The best part of a two-wheeler loan is that you can get from 80% to 100% of the vehicle’s on-road price as a loan. On the other hand, you can use a two-wheeler EMI calculator to determine a suitable EMI for yourself.
Also, the availability of affordable interest rates enables you to repay the loan amount without delays and manage your monthly expenses. But, getting a loan with a lower interest rate depends on several factors like your income, the loan amount you need, your credit score, the loan type, etc.
Here are the factors affecting your two-wheeler loan interest rate:
The amount you borrow
The interest rate you get depends on the total amount you borrow. The higher the loan amount, the higher interest you will have to pay. Some lenders may even offer up to 100% of your bike’s on-road price as a loan. However, it would be wise to opt for a lower percentage of the bike’s value as a loan and pay the rest as a down payment.

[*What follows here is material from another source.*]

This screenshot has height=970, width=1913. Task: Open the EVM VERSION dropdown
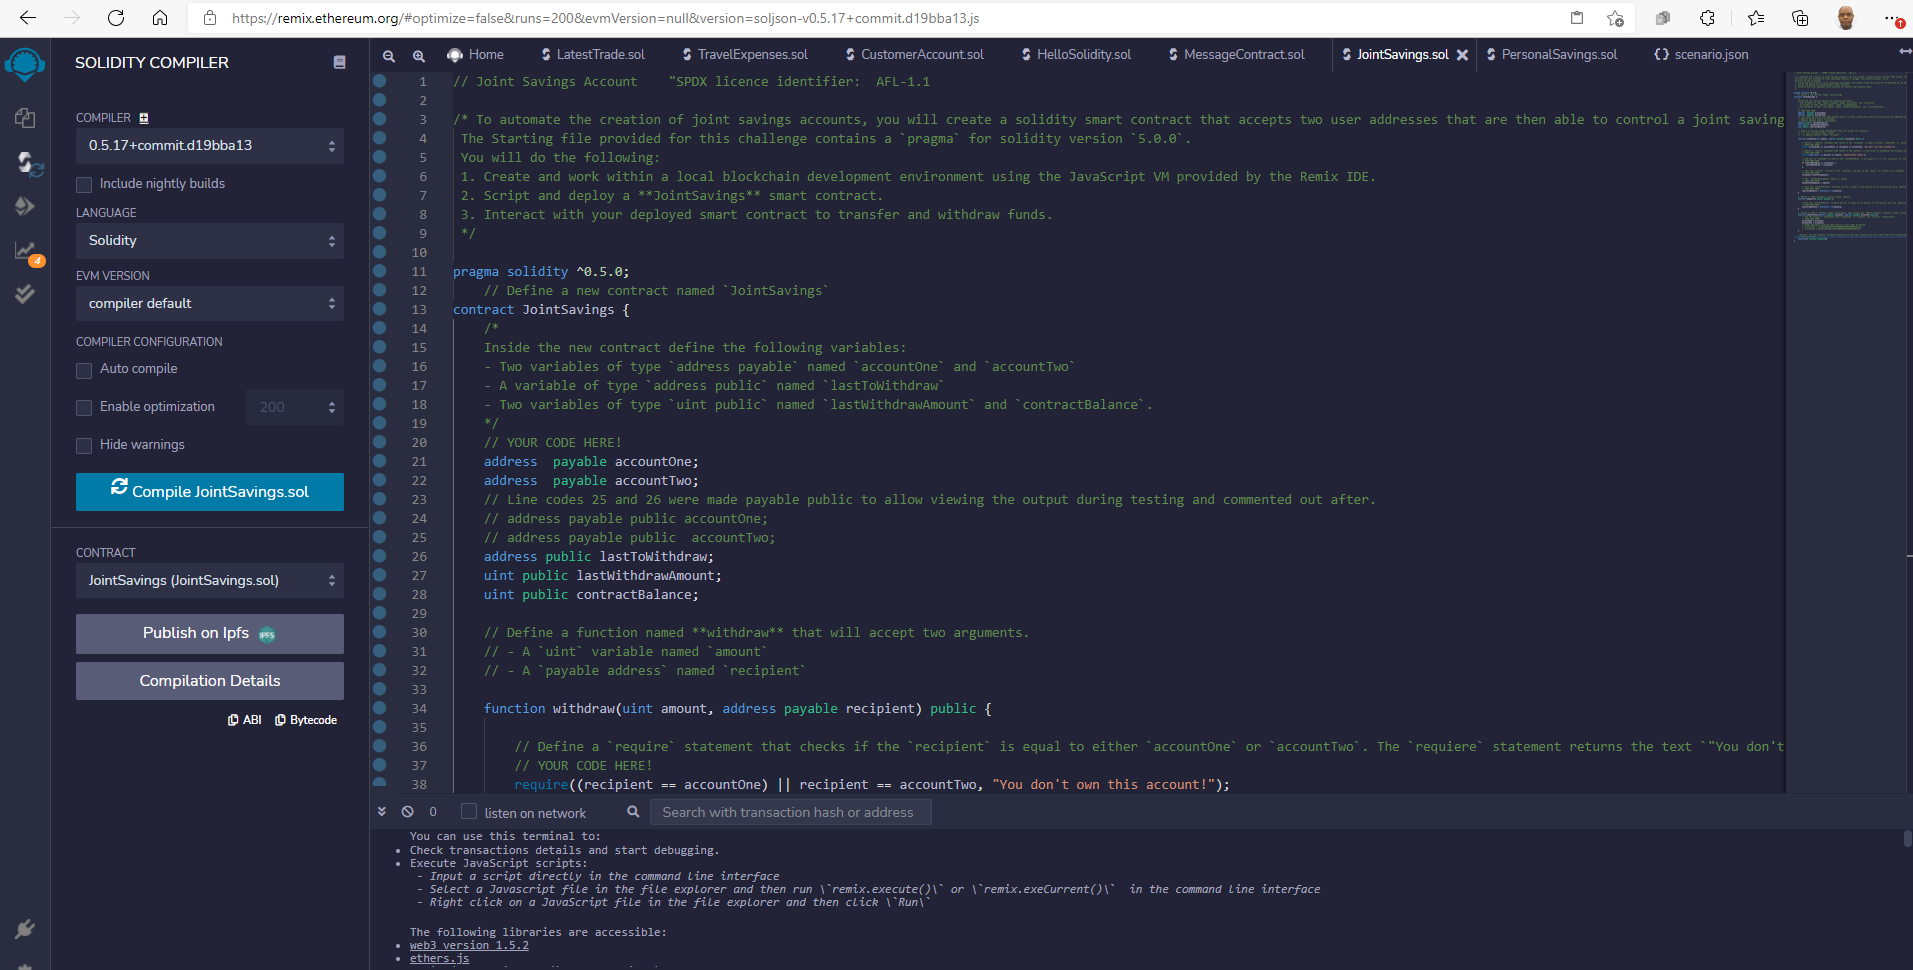point(209,303)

When a lender approves your application for a higher loan amount, it generally offers a higher interest rate to cover their losses if you defaulted. You can use a two-wheeler EMI calculator to determine your EMI affordability and choose a loan amount based on your needs.
Loan repayment tenure
To put it simply, the longer the loan tenure, the higher the interest rate. When you opt for a longer loan tenure, your chances of defaulting on your two-wheeler loan increase. Lenders consider this a risk and therefore offer a higher interest rate to justify the risk involved.
So, if you want to get a lower interest rate, you must also consider the loan tenure. If you have the budget, it would be wise to apply for a short-term loan tenure. It enables you to reduce your interest rate and also the financial burden on your monthly budget.

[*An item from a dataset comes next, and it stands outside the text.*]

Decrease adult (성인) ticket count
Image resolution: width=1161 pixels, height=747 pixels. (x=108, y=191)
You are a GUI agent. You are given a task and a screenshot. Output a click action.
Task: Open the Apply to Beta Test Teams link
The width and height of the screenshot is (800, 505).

Your credit score plays a vital role in your two-wheeler loan interest rate. Your credit score indicates your creditworthiness. That is the reason why lenders consider your CIBIL score as one of the crucial aspects of your loan application.

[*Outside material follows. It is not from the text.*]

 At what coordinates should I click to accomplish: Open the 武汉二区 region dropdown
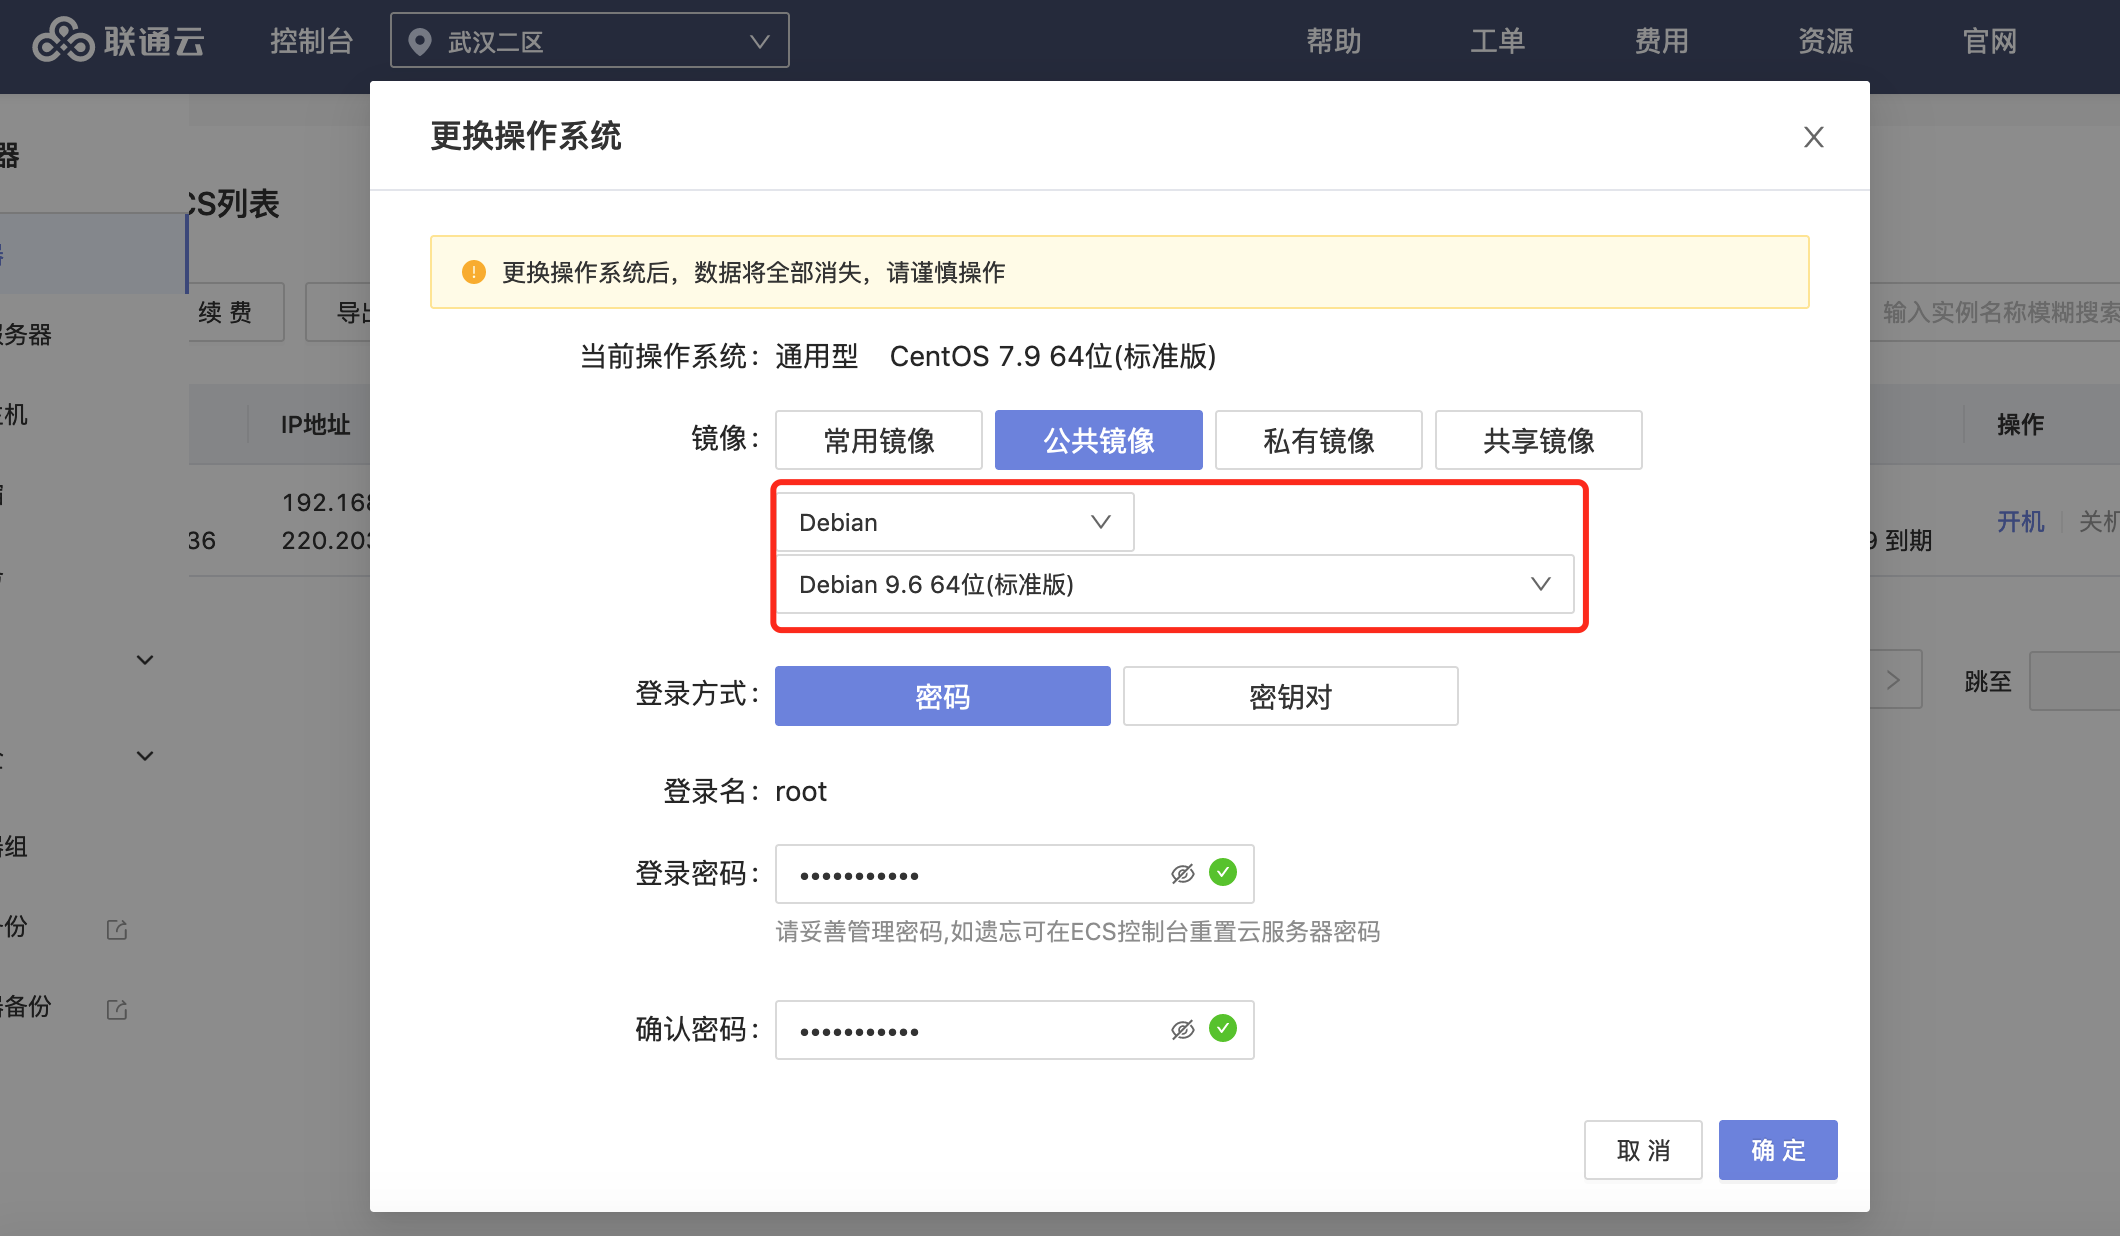click(590, 41)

Your credit score is assigned to you after considering the following factors:
⦁ Credit history
⦁ Length of credit history
⦁ Credit utilization
⦁ Credit mix
⦁ New credit
It ranges between 300 and 900, and the closer you are to the 900 range, the higher chances you will have to secure a lower interest rate. Most lenders consider a minimum CIBIL score of 750 or above.
Type of loan
There are generally two types of 2 wheeler loans – secured loans and unsecured loans. A secured loan necessitates the borrowers to pledge any asset as security to get a loan. However, an unsecured loan does not have such a requirement. You do not need to pledge anything as collateral to obtain a loan.
The interest rate you receive depends on the type of loan you have chosen. It is a common fact that an unsecured two-wheeler loan comes with a higher interest rate than a secured loan because the risk associated with an unsecured loan is higher.
Location of dealership
You might have noticed that the price of the same model of the bike varies across dealerships. The reason can be attributed to factors like the location of the dealership, local taxes, and the cost of delivery. The two-wheeler prices may vary at different dealership locations as manufacturers may have to incur extra charges.
A varying price of the bike will also have an impact on the loan amount you require. If your two-wheeler costs you more, your interest rate will also increase. So, if your priority is to get a bike loan at a lower interest rate, it is advisable to find a dealership that offers a lower price for your bike.
Getting a two-wheeler loan is a financially savvy way to own your dream bike and manage your finances without redeeming your savings or investments. However, how well you get to manage your finances depends on the interest rate you receive.
You can use a two-wheeler EMI calculator to plan your finances by determining your EMI, using the loan amount, interest rate, and loan tenure.